◆ **EXERCISE INSTRUCTIONS**:
Given the entries below, copy each of them out exactly.

Segment Start: MATERIAL FOR THIS TASK

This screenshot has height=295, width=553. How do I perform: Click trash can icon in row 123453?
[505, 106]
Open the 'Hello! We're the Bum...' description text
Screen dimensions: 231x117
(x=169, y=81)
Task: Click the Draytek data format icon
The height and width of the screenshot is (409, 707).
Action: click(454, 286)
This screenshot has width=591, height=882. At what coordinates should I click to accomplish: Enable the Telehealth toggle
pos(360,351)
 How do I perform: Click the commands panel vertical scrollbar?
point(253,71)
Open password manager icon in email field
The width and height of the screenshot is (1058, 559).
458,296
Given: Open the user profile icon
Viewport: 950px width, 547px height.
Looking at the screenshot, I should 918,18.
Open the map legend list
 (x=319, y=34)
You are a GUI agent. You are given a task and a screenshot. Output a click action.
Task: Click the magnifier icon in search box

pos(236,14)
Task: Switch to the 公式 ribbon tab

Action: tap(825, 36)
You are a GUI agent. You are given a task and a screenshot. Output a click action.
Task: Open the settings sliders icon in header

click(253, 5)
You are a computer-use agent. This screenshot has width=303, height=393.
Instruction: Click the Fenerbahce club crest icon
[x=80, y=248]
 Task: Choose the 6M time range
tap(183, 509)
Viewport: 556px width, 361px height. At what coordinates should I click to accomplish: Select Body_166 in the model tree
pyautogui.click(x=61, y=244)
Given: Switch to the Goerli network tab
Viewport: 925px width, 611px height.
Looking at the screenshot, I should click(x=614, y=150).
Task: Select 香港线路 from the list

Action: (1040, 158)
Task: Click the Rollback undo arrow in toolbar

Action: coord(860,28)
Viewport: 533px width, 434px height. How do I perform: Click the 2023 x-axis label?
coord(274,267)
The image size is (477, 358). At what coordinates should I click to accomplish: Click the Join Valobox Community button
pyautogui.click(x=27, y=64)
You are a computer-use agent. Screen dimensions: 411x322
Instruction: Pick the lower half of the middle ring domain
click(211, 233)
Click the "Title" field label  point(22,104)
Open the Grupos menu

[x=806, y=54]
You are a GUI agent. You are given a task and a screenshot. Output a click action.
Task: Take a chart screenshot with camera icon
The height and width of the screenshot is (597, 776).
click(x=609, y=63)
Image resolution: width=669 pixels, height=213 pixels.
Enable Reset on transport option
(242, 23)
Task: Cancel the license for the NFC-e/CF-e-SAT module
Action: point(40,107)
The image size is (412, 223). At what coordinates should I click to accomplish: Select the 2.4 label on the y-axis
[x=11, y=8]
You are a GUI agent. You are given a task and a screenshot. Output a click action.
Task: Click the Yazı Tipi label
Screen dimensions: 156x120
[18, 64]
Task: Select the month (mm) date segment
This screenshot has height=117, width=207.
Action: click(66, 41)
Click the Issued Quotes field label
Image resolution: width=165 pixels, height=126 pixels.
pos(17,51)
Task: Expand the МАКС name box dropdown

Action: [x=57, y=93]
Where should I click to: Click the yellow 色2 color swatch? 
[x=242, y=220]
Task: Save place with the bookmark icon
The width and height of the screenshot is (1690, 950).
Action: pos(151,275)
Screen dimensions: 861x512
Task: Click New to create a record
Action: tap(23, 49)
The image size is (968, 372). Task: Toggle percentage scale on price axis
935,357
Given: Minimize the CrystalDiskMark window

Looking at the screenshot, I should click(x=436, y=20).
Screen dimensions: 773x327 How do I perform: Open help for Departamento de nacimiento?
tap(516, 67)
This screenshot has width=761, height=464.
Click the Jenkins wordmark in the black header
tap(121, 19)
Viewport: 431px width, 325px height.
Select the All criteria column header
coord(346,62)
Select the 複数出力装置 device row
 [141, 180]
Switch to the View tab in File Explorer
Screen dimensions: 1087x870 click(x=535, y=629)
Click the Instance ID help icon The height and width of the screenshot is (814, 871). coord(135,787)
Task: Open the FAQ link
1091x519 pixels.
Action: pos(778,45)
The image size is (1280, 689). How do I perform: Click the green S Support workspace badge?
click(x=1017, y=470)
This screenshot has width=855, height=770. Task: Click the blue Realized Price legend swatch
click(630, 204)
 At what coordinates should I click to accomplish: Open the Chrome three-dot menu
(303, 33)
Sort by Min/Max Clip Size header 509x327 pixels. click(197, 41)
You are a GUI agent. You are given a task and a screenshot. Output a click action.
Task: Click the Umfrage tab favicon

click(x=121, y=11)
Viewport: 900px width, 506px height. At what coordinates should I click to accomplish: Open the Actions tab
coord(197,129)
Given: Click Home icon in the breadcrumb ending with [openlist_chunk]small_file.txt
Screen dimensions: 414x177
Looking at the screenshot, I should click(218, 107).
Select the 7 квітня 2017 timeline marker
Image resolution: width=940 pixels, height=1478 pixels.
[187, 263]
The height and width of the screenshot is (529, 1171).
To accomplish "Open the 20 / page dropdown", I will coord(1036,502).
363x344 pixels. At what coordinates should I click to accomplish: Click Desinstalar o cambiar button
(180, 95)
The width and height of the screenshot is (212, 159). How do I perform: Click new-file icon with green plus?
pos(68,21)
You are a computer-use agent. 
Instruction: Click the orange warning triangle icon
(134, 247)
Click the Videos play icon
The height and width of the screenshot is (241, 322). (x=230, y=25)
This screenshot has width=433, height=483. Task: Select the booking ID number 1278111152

Segment End: MATERIAL FOR THIS TASK

◆ **TASK RESULT**:
This screenshot has height=295, width=553. How do I perform: Click trash can icon in row 123453?
[505, 106]
Open the 'Hello! We're the Bum...' description text
Screen dimensions: 231x117
(x=169, y=81)
Task: Click the Draytek data format icon
The height and width of the screenshot is (409, 707).
Action: click(454, 286)
This screenshot has width=591, height=882. At what coordinates should I click to accomplish: Enable the Telehealth toggle
pos(360,351)
 How do I perform: Click the commands panel vertical scrollbar?
point(253,71)
Open password manager icon in email field
The width and height of the screenshot is (1058, 559).
458,296
Given: Open the user profile icon
Viewport: 950px width, 547px height.
Looking at the screenshot, I should 918,18.
Open the map legend list
 (x=319, y=34)
You are a GUI agent. You are given a task and a screenshot. Output a click action.
Task: Click the magnifier icon in search box

pos(236,14)
Task: Switch to the 公式 ribbon tab

Action: tap(825, 36)
You are a GUI agent. You are given a task and a screenshot. Output a click action.
Task: Open the settings sliders icon in header

click(253, 5)
You are a computer-use agent. This screenshot has width=303, height=393.
Instruction: Click the Fenerbahce club crest icon
[x=80, y=248]
 Task: Choose the 6M time range
tap(183, 509)
Viewport: 556px width, 361px height. At what coordinates should I click to accomplish: Select Body_166 in the model tree
pyautogui.click(x=61, y=244)
Given: Switch to the Goerli network tab
Viewport: 925px width, 611px height.
Looking at the screenshot, I should click(x=614, y=150).
Task: Select 香港线路 from the list

Action: (1040, 158)
Task: Click the Rollback undo arrow in toolbar

Action: coord(860,28)
Viewport: 533px width, 434px height. How do I perform: Click the 2023 x-axis label?
coord(274,267)
The image size is (477, 358). At what coordinates should I click to accomplish: Click the Join Valobox Community button
pyautogui.click(x=27, y=64)
You are a computer-use agent. Screen dimensions: 411x322
Instruction: Pick the lower half of the middle ring domain
click(211, 233)
Click the "Title" field label  point(22,104)
Open the Grupos menu

[x=806, y=54]
You are a GUI agent. You are given a task and a screenshot. Output a click action.
Task: Take a chart screenshot with camera icon
The height and width of the screenshot is (597, 776).
click(x=609, y=63)
Image resolution: width=669 pixels, height=213 pixels.
Enable Reset on transport option
(242, 23)
Task: Cancel the license for the NFC-e/CF-e-SAT module
Action: point(40,107)
The image size is (412, 223). At what coordinates should I click to accomplish: Select the 2.4 label on the y-axis
[x=11, y=8]
You are a GUI agent. You are given a task and a screenshot. Output a click action.
Task: Click the Yazı Tipi label
Screen dimensions: 156x120
[18, 64]
Task: Select the month (mm) date segment
This screenshot has height=117, width=207.
Action: click(66, 41)
Click the Issued Quotes field label
Image resolution: width=165 pixels, height=126 pixels.
pos(17,51)
Task: Expand the МАКС name box dropdown

Action: [x=57, y=93]
Where should I click to: Click the yellow 色2 color swatch? 
[x=242, y=220]
Task: Save place with the bookmark icon
The width and height of the screenshot is (1690, 950).
Action: pos(151,275)
Screen dimensions: 861x512
Task: Click New to create a record
Action: tap(23, 49)
The image size is (968, 372). Task: Toggle percentage scale on price axis
935,357
Given: Minimize the CrystalDiskMark window

Looking at the screenshot, I should click(x=436, y=20).
Screen dimensions: 773x327 How do I perform: Open help for Departamento de nacimiento?
tap(516, 67)
This screenshot has width=761, height=464.
Click the Jenkins wordmark in the black header
tap(121, 19)
Viewport: 431px width, 325px height.
Select the All criteria column header
coord(346,62)
Select the 複数出力装置 device row
 [141, 180]
Switch to the View tab in File Explorer
Screen dimensions: 1087x870 click(x=535, y=629)
Click the Instance ID help icon The height and width of the screenshot is (814, 871). coord(135,787)
Task: Open the FAQ link
1091x519 pixels.
Action: pos(778,45)
The image size is (1280, 689). How do I perform: Click the green S Support workspace badge?
click(x=1017, y=470)
This screenshot has width=855, height=770. Task: Click the blue Realized Price legend swatch
click(630, 204)
 At what coordinates should I click to accomplish: Open the Chrome three-dot menu
(303, 33)
Sort by Min/Max Clip Size header 509x327 pixels. click(197, 41)
You are a GUI agent. You are given a task and a screenshot. Output a click action.
Task: Click the Umfrage tab favicon

click(x=121, y=11)
Viewport: 900px width, 506px height. At what coordinates should I click to accomplish: Open the Actions tab
coord(197,129)
Given: Click Home icon in the breadcrumb ending with [openlist_chunk]small_file.txt
Screen dimensions: 414x177
Looking at the screenshot, I should click(218, 107).
Select the 7 квітня 2017 timeline marker
Image resolution: width=940 pixels, height=1478 pixels.
[187, 263]
The height and width of the screenshot is (529, 1171).
To accomplish "Open the 20 / page dropdown", I will coord(1036,502).
363x344 pixels. At what coordinates should I click to accomplish: Click Desinstalar o cambiar button
(180, 95)
The width and height of the screenshot is (212, 159). How do I perform: Click new-file icon with green plus?
pos(68,21)
You are a computer-use agent. 
Instruction: Click the orange warning triangle icon
(134, 247)
Click the Videos play icon
The height and width of the screenshot is (241, 322). (x=230, y=25)
This screenshot has width=433, height=483. Task: Select the booking ID number 1278111152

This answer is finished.